If you want to increase scalability when you use something like MySQL you have to change your schema design to relax consistency.
For instance, you can separate your database schema to have your normalized data model for writes, and a replicated read only denormalized part for the 90% of read operations. The read only data can be spread over several servers.
Another way to increase scalability of a database is to partition the data, e.g. separate the data into a database for every department and aggregate them either in the ORM or in the DBMS.
In order of importance:
If you run PHP, use an opcode cache like APC. (This is important enough to be built-in in the next generation of PHP.)
Use YSlow or Google Page Speed to identify bottlenecks. (This will reveal structural problems with your website that affect both client and server performance.)
Ensure that your web server sends a proper Expires header for static content (images, Javascript, CSS), such that the browser can cache it properly. (YSlow will warn you about this, too.)
Use an HTTP accelerator, such as Varnish. (This picture says it all – and they already had an HTTP accelerator in place.)

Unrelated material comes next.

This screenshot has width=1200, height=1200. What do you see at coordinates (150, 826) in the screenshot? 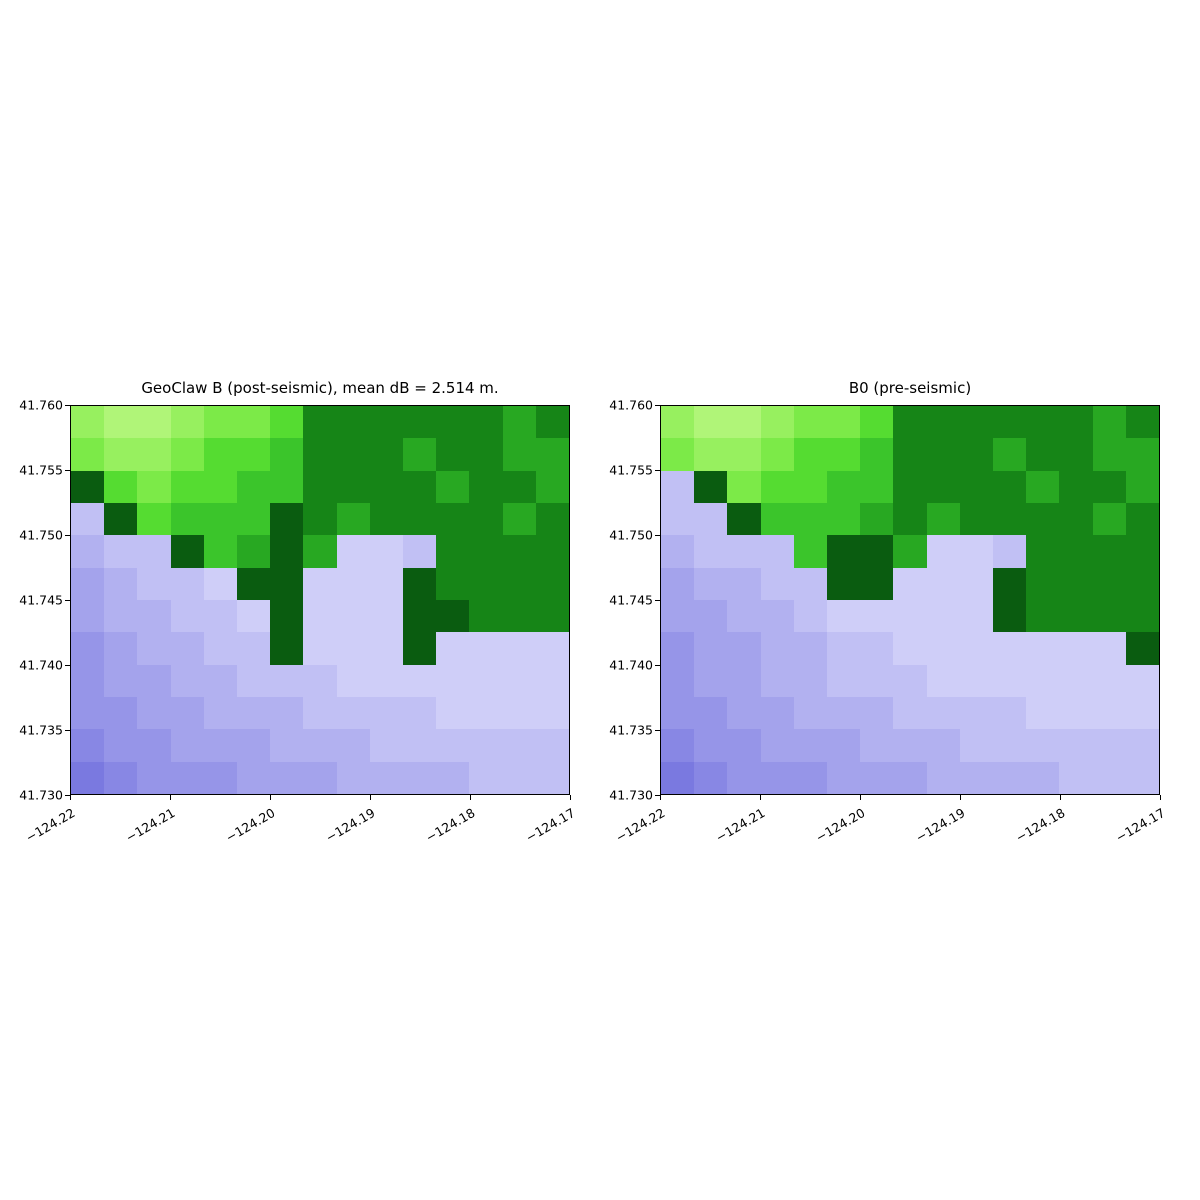
I see `x-tick-label: −124.21` at bounding box center [150, 826].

Develop your site using solid OOP techniques. You will need your site to be modular as not all performance bottlenecks are obvious at the start. Be ready to refactor parts of your site as traffic increases. The first sentence I wrote will help you do it more easily and safely. Also, use test driven development, As refactor means new introduced bugs, and good TDD is good in catching them before they go into production.
Separate as much as possible client side code from server side code, as they will likely to be served from different servers, if your site traffic justify this.
Read articles (read the YSlow tips for instance).
GL
In addition to the other suggestions, look into splitting your sites into tiers, as in multitier architecture. If done right, you can then use one server per tier.